§ **SOAL YANG DIBERIKAN**: Tuliskan ulang secara persis seluruh bagian teks tentang olimpiade di bawah ini, mulai dari "Malaysia dan Thailand" sampai dengan "baik dibanding mereka.".

§ **DOKUMEN SUMBER**:
Meski prestasi Indonesia menurun di kancah SEA Games (baru
SEA Games terakhir kembali menjadi juara umum) dan tidak terlalu baik di Asian
Games, namun prestasi Indonesia selalu teratas dan terbaik di kawasan Asia
Tenggara sejak Olimpiade Seoul 1988. Saatnya Indonesia memfokuskan pada
prestasi dunia di olimpiade, bukan lagi Asian Games, apalagi SEA Games.
Malaysia dan Thailand memang boleh berbangga di tingkat ASEAN, tapi mereka keok di pentas olimpiade.
Indonesia boleh berbangga hati karena lebih baik dibanding mereka.
Selamat Berjuang
Kota London menjadi host dari olimpiade
modern yang ke-30. London berhasil mengalahkan kota-kota lainnya seperti,
Madrid, New York, Paris dan Moskwa. Ini merupakan kali ketiga kota
London menjadi tuan rumah olimpiade setelah tahun 1908 dan 1948. Pada olimpiade kali ini akan
dipertandingkan 26 cabang olahraga (lebih
sedikit dari 28 cabang olahraga pada Olimpiade Beijing 2008, karena dua cabang olahraga yaitu bisbol dan sofbol dicoret
oleh IOC). Ada
204 negara yang berlaga di 34 venues di Inggris.

§ **BARIS YANG DIBERIKAN**:
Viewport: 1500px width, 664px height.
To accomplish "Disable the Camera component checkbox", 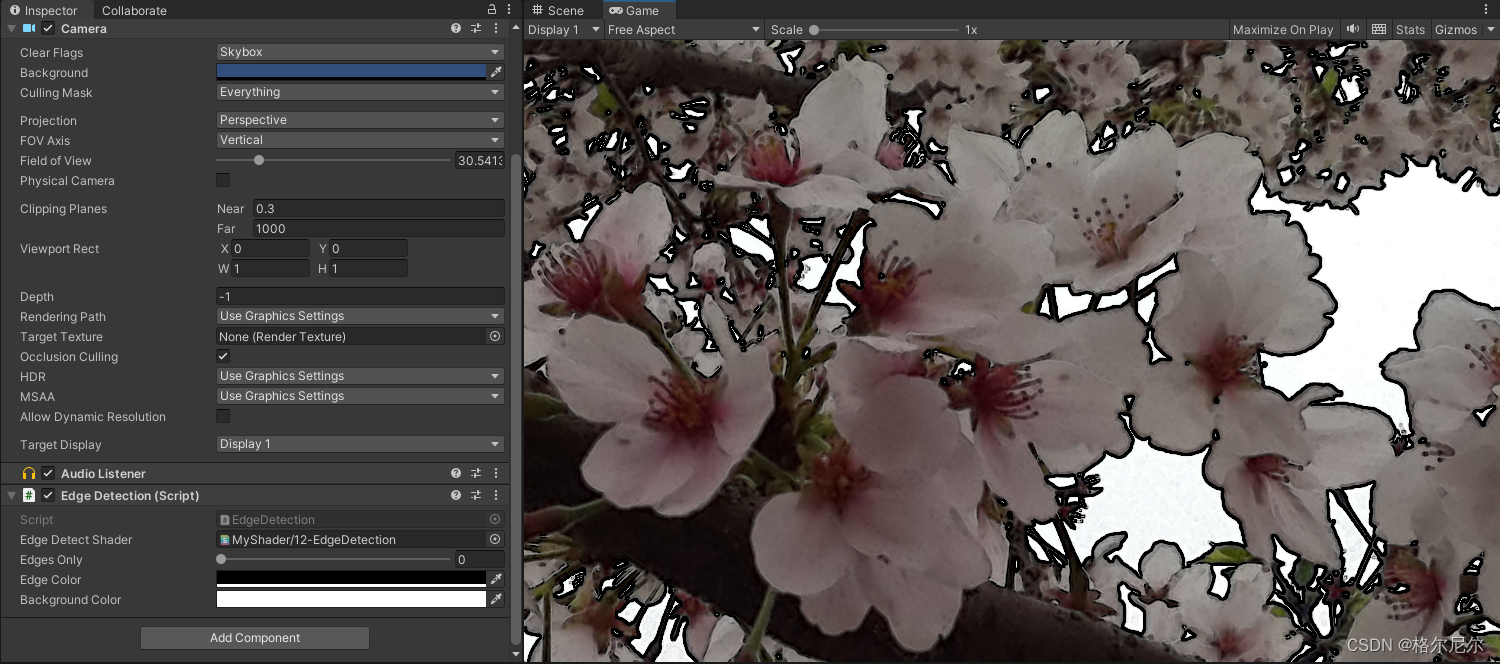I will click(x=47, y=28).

--

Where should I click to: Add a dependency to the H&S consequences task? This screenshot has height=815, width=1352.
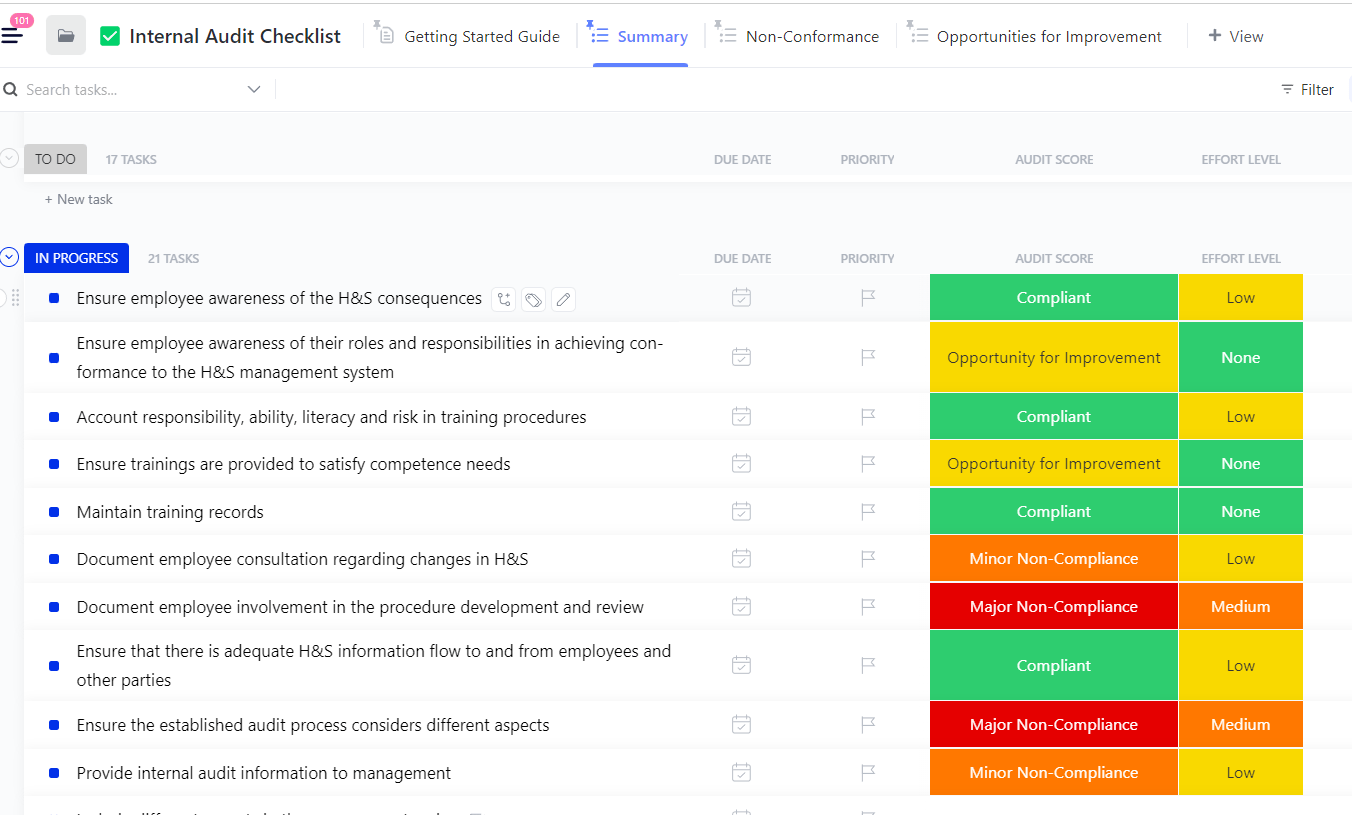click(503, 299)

§ **PENYELESAIAN LATIHAN**:
Malaysia dan Thailand memang boleh berbangga di tingkat ASEAN, tapi mereka keok di pentas olimpiade.
Indonesia boleh berbangga hati karena lebih baik dibanding mereka.